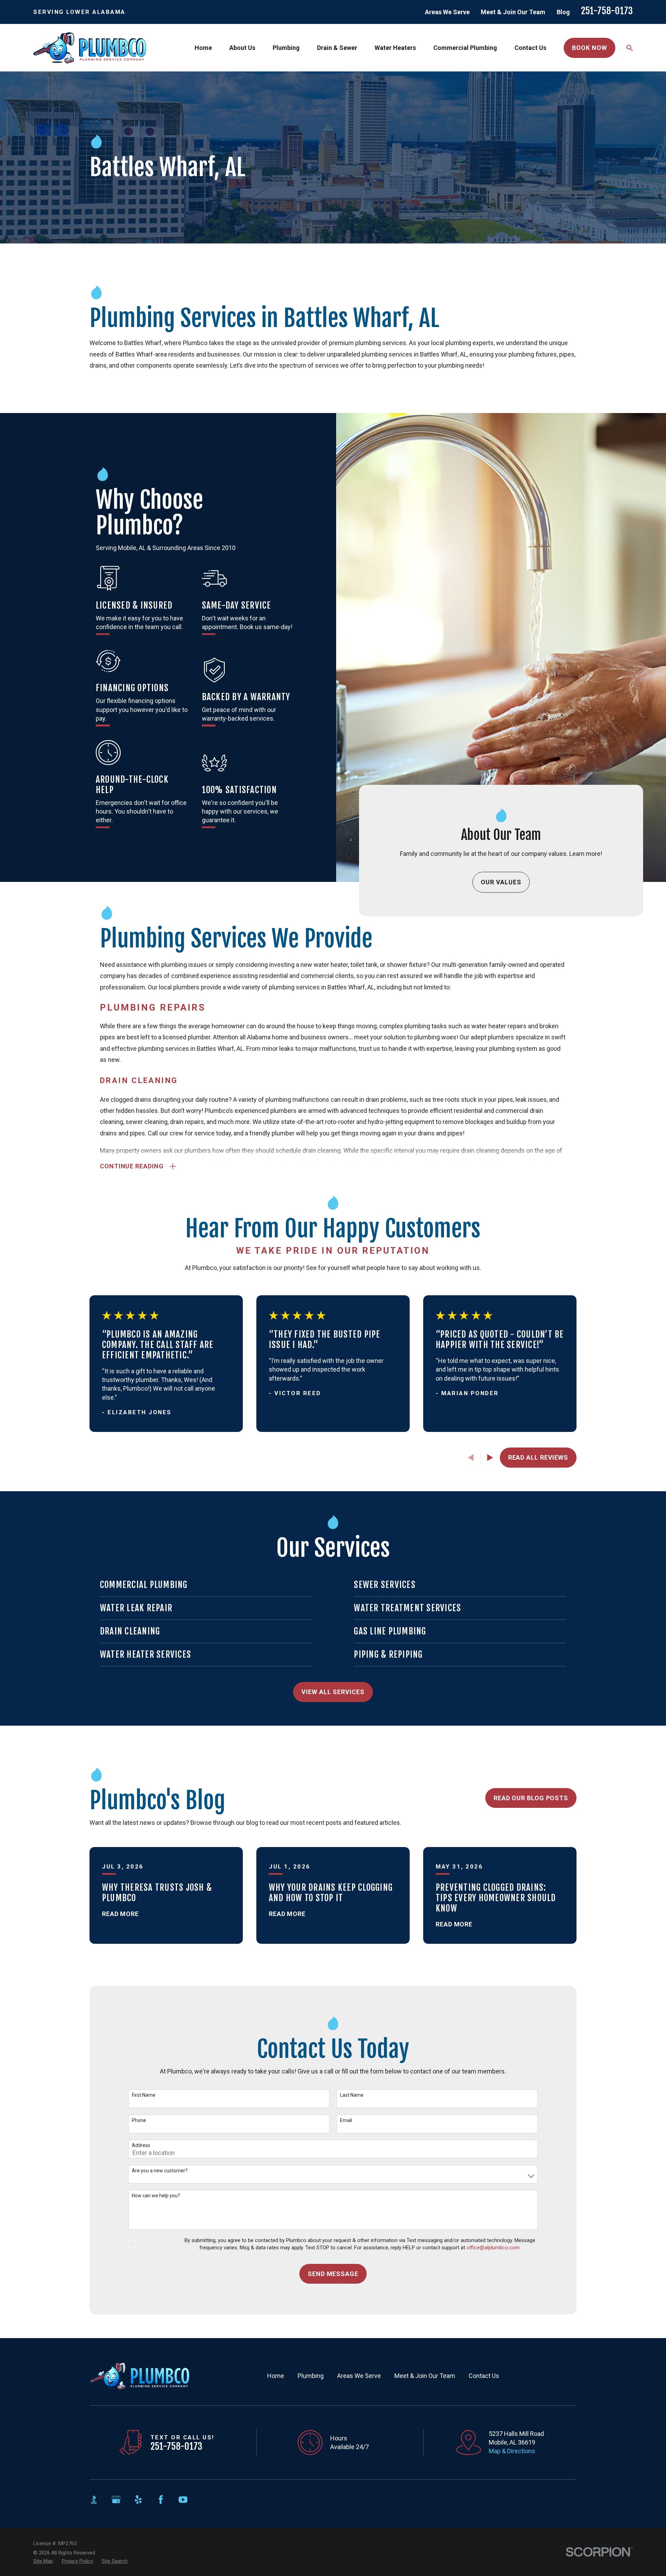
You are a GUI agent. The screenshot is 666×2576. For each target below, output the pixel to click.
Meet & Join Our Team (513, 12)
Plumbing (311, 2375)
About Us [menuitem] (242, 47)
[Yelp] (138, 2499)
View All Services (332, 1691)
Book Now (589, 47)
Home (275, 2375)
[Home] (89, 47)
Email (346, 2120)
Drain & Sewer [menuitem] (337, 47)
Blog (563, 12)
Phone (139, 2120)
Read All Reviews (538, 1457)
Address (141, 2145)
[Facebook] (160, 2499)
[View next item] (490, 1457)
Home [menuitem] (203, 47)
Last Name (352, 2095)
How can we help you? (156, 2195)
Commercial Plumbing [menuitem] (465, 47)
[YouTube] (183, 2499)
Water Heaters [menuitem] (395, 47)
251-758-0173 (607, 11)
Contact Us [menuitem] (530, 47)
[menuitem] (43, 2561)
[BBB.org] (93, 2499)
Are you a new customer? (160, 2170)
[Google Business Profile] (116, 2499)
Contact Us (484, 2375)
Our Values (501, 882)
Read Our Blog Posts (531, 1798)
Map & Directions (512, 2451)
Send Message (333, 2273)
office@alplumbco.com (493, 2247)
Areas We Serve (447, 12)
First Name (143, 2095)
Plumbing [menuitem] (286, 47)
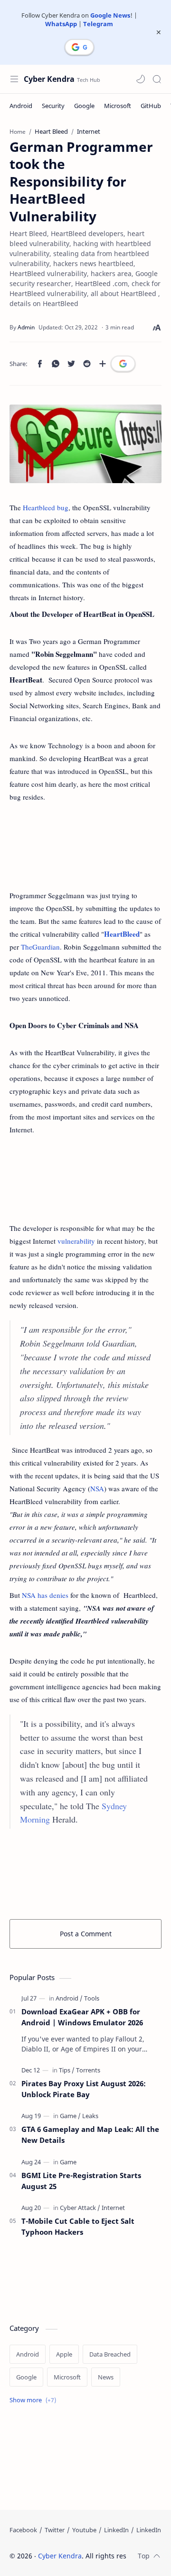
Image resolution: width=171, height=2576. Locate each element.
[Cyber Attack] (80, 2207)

======

■ REQUIRED WORK
Everything from the line with "office@alplumbco.com (493, 2247)" through the final line of the records above should be written out exactly, minus the pictures.

■ THE COMPLETED TASK
office@alplumbco.com (493, 2247)
Areas We Serve (447, 12)
First Name (143, 2095)
Plumbing [menuitem] (286, 47)
Image resolution: width=171, height=2576. Locate each element.
[Cyber Attack] (80, 2207)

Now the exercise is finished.